This week ELM presents you the last article of the ‘Top Cities to Live and Work Abroad’ series. The region we will be discussing today is the Middle East. Currently, many countries in these parts of the planet are experiencing riots, unrest, and in some cases, civil wars. There are definitely countries to be avoided at the moment, but some locations are still perfectly safe for expats and foreigners to experience life in the Middle East. The three cities we will be looking at today are Abu Dhabi, Dubai, and Doha. Let’s take a look at them.
Abu Dhabi is the capital city of the United Arab Emirates. The city is located in the East part of the Arabian Peninsula, touching thePersian Gulf. Abu Dhabi is situated on an island roughly 250 metres from the mainland. It serves as the country’s political centre and main economic motor, producing more than half the country’s GDP.

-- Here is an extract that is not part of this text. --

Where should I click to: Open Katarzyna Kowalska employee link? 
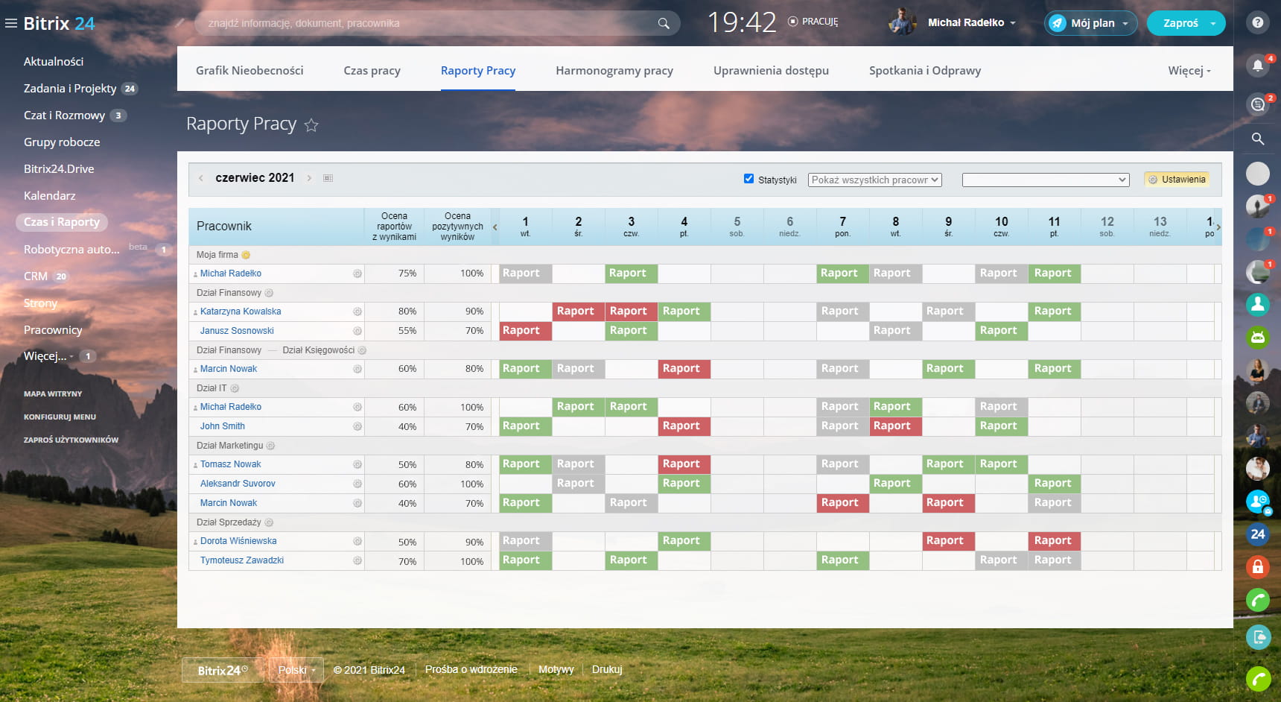coord(241,312)
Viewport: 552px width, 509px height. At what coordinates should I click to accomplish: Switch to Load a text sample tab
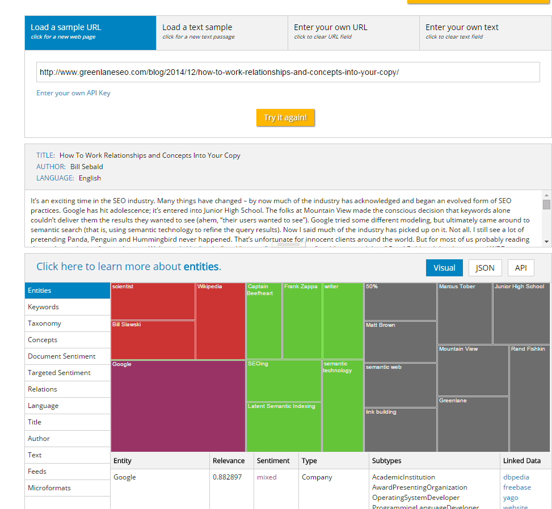(x=222, y=32)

The other main city of the United Arab Emirates, Dubai is the most populous metropolitan area in the country with a population of about 3.5 million people. The city is closer to Oman and the Indian Ocean than Abu Dhabi. Dubai has emerged as an important centre of business. Although the city’s economy was originally reliant on the oil industry, Dubai’s economy is now based more on financial services, real estate, and tourism.

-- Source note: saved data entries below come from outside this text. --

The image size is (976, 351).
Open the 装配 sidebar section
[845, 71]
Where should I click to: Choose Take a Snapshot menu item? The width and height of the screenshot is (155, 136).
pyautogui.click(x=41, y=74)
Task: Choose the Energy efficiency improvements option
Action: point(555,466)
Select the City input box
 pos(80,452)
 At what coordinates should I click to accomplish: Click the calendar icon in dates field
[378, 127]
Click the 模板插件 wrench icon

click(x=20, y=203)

Doha is the capital of Qatar. The metropolitan area of Doha has a population of more than 1.7 million people (roughly 80 percent of the total population of Qatar), making it the largest city of Qatar. Doha serves as the economic centre of Qatar and the seat of government. The city is situated in the Persian Gulf, west of both Abu Dhabi and Dubai. Qatar and the United Arab Emirates miss a common border by about 30 kilometres.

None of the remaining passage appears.